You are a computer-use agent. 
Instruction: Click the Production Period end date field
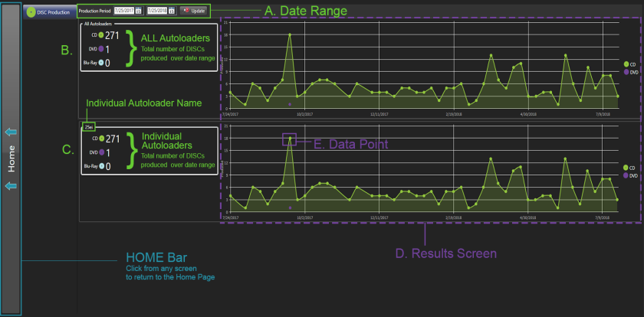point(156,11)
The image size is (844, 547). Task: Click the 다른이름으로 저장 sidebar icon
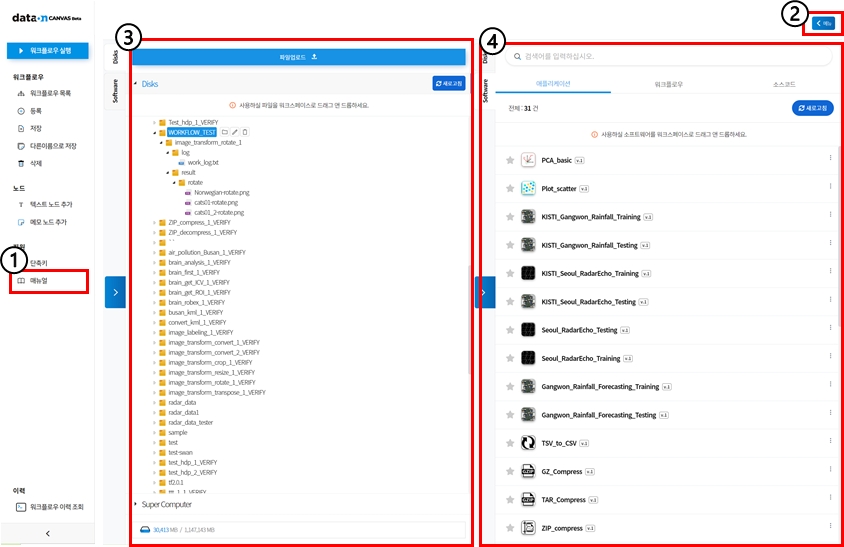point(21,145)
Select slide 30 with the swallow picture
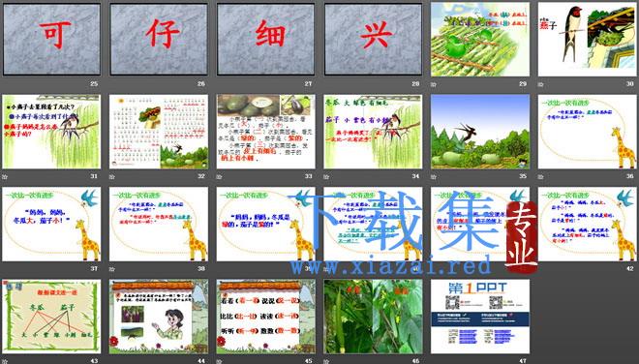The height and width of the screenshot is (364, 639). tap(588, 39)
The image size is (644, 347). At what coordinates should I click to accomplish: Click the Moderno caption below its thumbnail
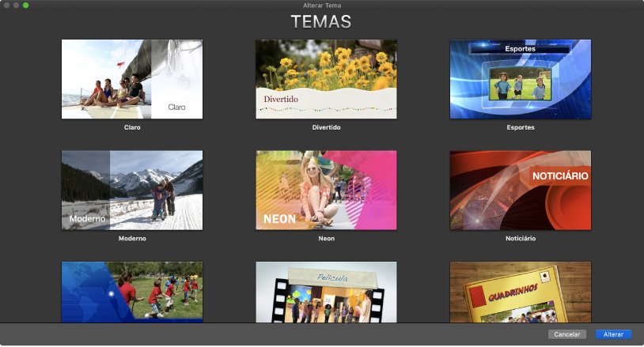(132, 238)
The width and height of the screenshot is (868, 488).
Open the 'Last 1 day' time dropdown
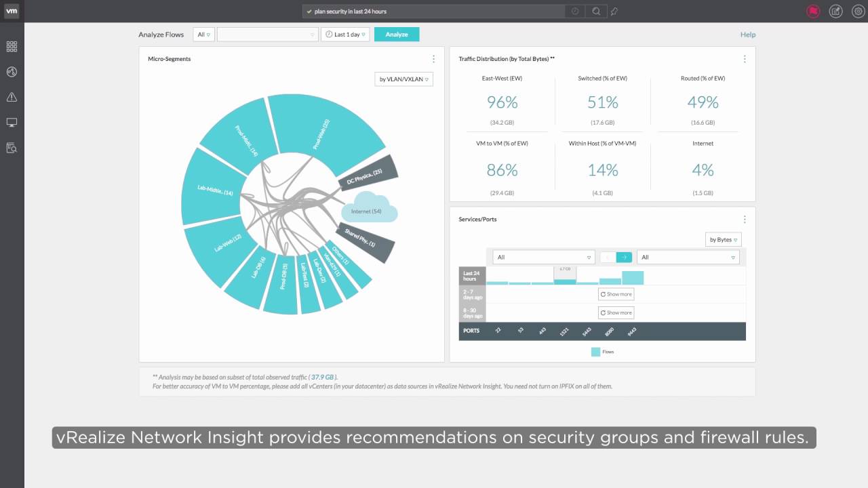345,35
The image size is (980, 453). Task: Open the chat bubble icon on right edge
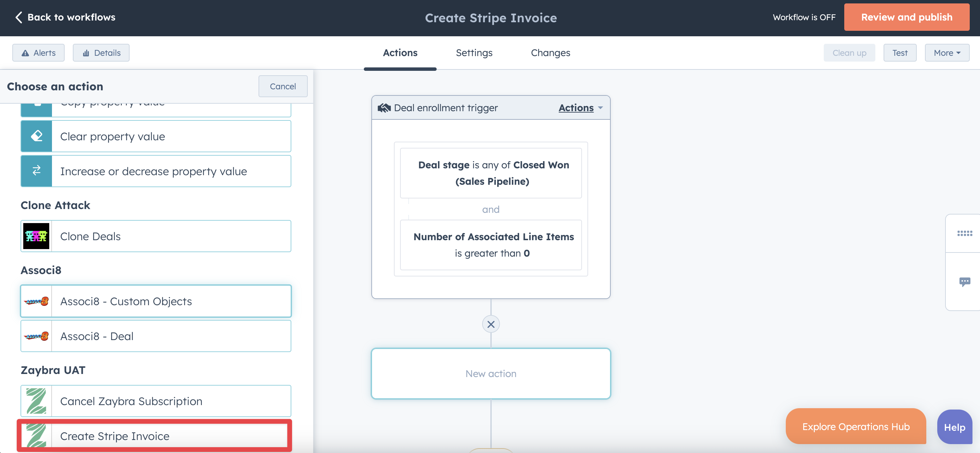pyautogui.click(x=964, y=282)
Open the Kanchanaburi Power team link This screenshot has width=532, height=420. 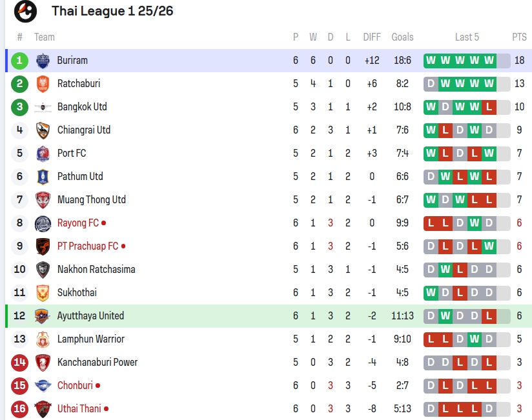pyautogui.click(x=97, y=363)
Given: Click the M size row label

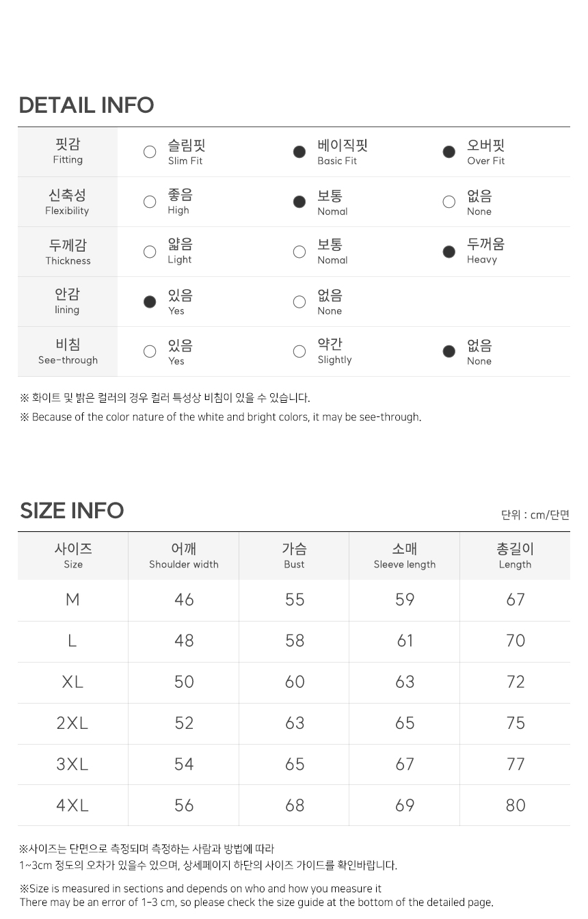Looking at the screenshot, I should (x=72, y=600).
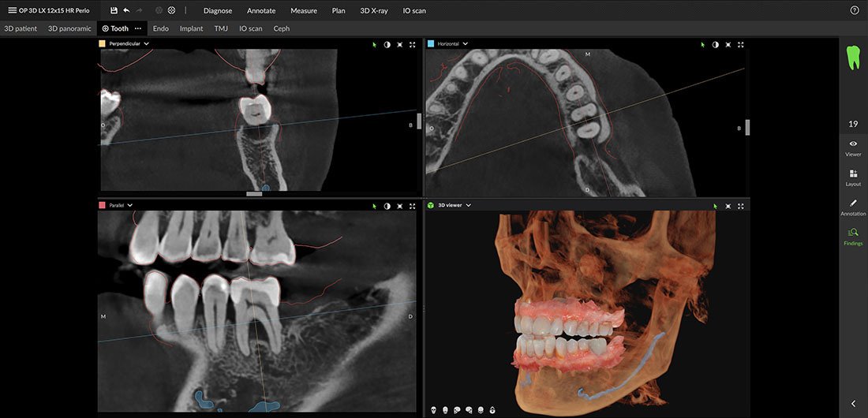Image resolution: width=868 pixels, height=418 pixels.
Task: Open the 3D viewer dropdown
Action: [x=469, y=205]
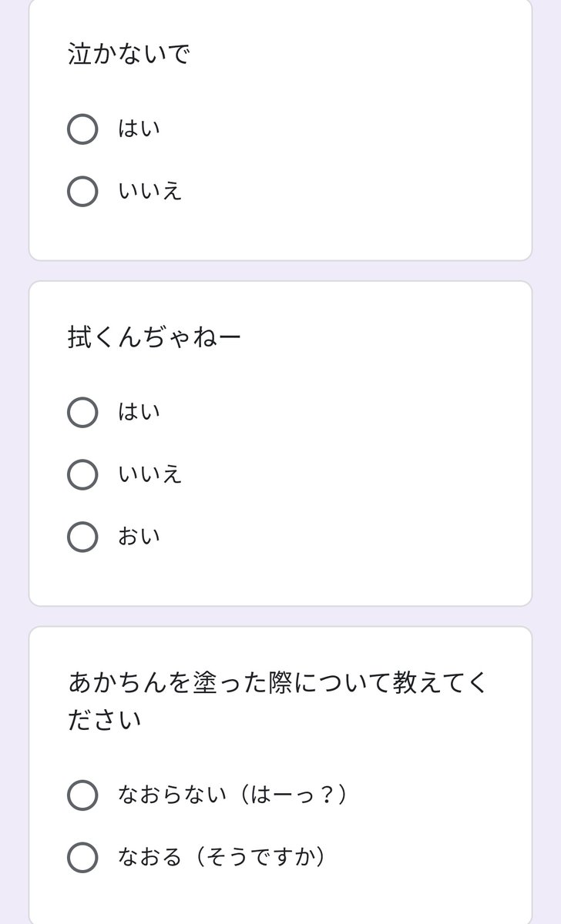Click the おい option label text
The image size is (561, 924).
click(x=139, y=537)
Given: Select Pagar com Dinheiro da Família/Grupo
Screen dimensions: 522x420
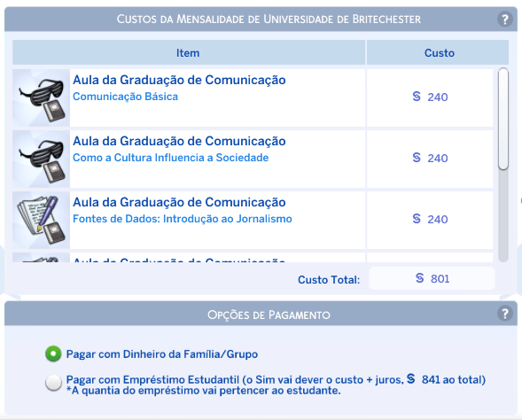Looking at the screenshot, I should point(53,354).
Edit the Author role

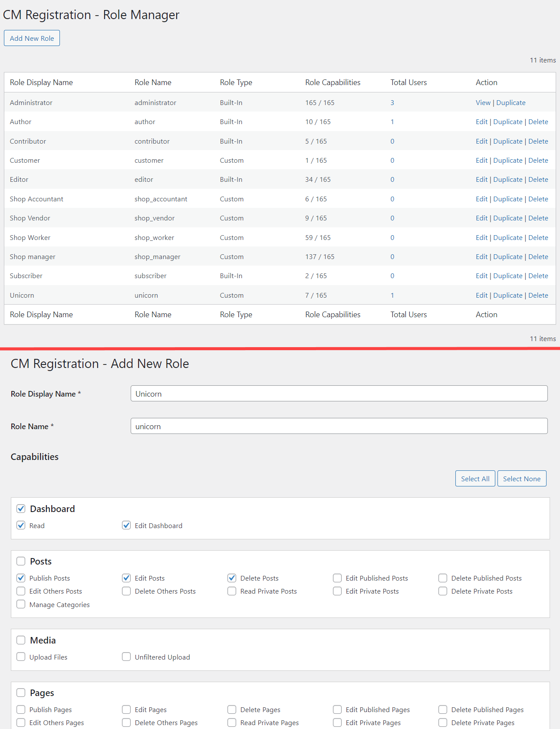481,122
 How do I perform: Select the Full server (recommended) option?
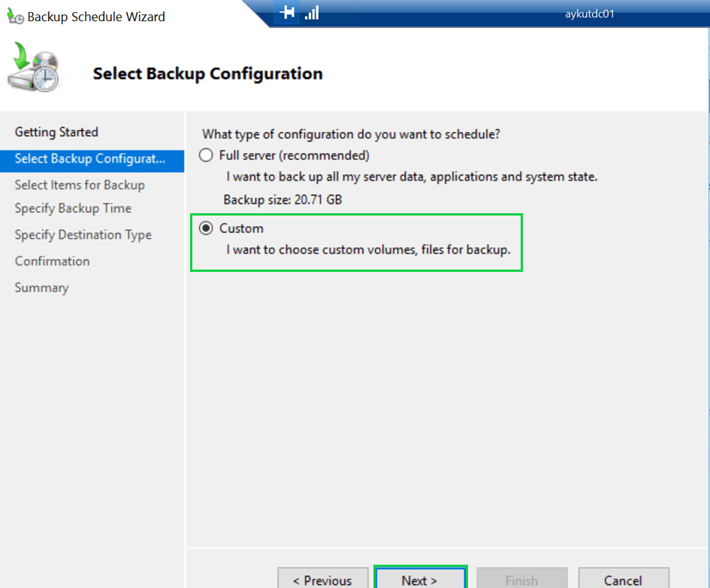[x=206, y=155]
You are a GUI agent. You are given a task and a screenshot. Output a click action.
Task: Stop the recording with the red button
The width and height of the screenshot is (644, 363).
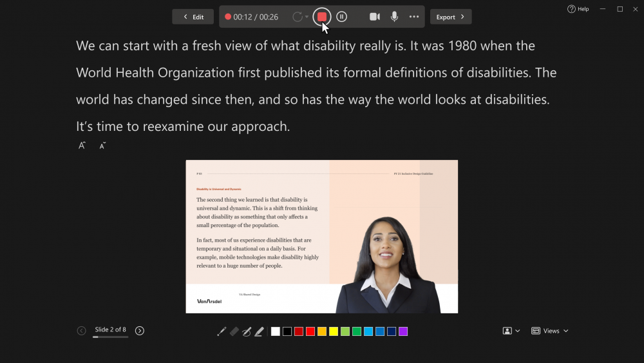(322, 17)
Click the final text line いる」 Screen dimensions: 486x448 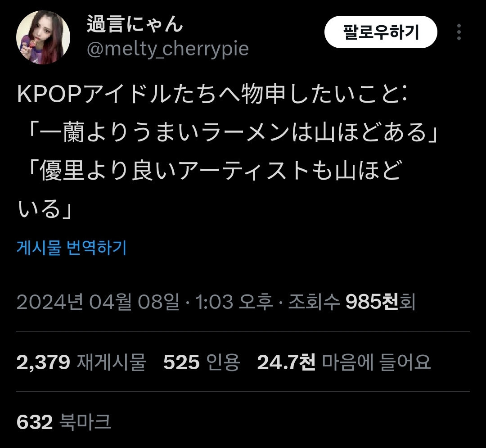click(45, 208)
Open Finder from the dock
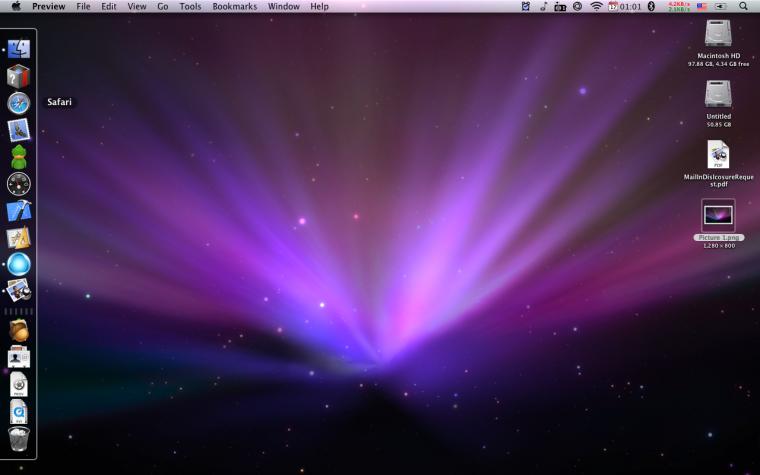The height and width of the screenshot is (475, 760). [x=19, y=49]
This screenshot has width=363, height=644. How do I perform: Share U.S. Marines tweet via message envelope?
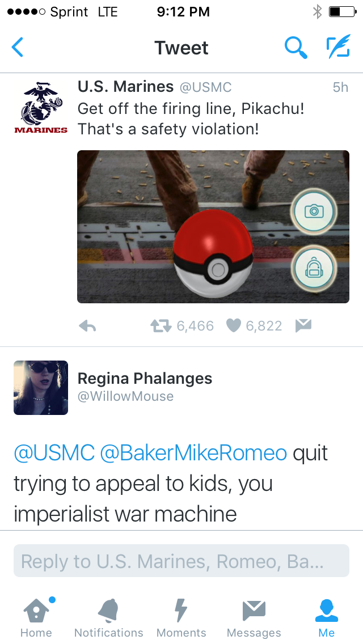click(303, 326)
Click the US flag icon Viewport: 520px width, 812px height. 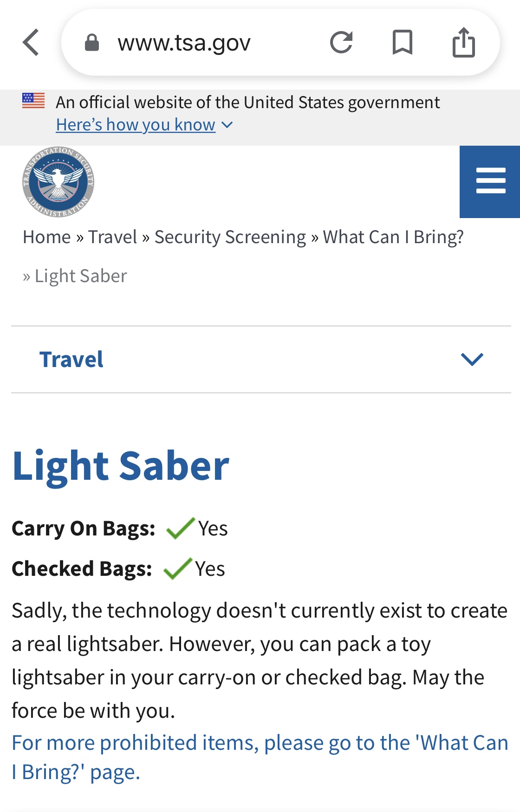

#### Required work:
Go through the listing above. Show each line where the word "agent" is found.

#### Exercise answer:
You are a computer-use agent. 
You are a GUI agent. You are given a task and a screenshot. Output a click action.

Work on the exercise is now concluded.